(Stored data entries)

|---|

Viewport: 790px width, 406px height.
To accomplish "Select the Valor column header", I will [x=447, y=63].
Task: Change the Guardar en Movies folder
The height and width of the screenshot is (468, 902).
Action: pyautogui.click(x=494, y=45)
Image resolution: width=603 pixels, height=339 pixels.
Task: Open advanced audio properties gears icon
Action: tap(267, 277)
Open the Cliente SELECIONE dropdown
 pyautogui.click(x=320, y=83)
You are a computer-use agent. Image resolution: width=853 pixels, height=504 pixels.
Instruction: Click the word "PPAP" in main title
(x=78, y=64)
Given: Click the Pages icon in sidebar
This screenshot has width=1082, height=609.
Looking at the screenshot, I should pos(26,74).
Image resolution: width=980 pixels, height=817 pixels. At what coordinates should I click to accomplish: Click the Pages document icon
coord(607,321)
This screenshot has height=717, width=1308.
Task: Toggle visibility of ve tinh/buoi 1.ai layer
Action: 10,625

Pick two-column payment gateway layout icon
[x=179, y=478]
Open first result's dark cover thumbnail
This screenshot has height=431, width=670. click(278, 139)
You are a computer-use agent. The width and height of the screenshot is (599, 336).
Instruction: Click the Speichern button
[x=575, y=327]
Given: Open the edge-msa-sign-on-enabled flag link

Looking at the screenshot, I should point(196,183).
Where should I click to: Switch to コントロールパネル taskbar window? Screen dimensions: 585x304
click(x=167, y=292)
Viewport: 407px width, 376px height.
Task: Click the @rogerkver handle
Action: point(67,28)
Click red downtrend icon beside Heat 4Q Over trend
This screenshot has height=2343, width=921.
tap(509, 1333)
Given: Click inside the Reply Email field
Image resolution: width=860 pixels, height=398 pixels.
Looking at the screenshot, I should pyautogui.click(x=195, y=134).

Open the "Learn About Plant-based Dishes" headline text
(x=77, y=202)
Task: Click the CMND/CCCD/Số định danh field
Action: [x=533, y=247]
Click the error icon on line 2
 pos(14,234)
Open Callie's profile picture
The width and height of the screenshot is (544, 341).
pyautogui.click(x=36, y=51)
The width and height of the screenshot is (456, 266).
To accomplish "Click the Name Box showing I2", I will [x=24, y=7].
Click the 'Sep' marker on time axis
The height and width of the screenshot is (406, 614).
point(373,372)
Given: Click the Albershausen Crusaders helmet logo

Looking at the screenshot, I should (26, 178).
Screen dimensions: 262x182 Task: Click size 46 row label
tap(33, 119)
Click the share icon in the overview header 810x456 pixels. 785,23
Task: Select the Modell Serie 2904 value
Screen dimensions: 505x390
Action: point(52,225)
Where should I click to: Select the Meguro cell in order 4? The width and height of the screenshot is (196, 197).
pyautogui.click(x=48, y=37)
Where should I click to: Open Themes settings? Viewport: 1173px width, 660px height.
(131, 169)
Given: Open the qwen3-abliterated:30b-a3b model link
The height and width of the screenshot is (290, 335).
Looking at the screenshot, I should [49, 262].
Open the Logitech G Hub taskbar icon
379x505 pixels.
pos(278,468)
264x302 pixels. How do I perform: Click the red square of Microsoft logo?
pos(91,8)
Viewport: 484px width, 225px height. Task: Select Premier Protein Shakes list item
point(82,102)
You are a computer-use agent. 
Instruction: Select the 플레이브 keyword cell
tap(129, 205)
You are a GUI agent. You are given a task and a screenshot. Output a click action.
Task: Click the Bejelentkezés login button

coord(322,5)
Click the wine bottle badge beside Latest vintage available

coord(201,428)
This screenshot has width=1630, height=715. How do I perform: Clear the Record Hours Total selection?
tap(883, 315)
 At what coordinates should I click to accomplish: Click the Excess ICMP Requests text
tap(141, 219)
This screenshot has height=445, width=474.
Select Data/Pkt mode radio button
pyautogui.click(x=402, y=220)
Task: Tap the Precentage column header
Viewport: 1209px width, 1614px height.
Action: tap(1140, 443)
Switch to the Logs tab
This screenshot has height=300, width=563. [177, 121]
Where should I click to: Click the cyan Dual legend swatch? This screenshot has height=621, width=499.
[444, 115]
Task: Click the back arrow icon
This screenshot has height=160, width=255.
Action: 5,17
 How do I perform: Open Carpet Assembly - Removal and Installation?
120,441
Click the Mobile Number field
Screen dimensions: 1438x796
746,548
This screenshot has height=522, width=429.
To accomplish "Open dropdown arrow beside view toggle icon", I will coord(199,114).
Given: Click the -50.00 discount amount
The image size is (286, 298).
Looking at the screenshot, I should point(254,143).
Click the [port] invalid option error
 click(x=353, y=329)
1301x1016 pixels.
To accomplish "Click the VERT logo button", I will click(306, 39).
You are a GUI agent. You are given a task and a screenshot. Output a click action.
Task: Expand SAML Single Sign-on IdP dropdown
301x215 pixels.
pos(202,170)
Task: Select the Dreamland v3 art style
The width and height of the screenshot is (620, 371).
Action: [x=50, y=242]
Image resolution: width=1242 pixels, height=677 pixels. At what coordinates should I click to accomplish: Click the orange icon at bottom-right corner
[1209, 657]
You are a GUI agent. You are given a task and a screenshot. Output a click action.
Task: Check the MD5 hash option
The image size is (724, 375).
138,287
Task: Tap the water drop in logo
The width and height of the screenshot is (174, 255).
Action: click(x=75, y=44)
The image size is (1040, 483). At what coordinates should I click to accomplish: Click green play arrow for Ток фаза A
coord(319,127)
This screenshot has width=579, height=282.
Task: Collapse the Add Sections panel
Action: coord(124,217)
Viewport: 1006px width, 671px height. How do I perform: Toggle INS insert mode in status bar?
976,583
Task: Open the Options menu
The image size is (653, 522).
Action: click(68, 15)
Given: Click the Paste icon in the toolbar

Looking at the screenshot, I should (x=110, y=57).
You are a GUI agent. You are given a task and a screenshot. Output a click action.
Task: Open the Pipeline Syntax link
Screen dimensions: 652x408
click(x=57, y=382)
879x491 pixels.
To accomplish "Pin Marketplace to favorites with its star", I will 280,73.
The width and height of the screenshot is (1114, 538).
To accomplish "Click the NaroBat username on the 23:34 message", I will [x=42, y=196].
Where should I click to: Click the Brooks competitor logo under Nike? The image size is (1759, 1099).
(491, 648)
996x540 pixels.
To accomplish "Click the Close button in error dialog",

|---|

WHAT NEEDS TO BE DONE:
In the data above, retype exactly and only the lines between the one holding "Task: Click the back arrow icon" and the one holding "Given: Click the -50.00 discount amount", inclusive.

TASK ANSWER:
Task: Click the back arrow icon
This screenshot has height=160, width=255.
Action: 5,17
 How do I perform: Open Carpet Assembly - Removal and Installation?
120,441
Click the Mobile Number field
Screen dimensions: 1438x796
746,548
This screenshot has height=522, width=429.
To accomplish "Open dropdown arrow beside view toggle icon", I will coord(199,114).
Given: Click the -50.00 discount amount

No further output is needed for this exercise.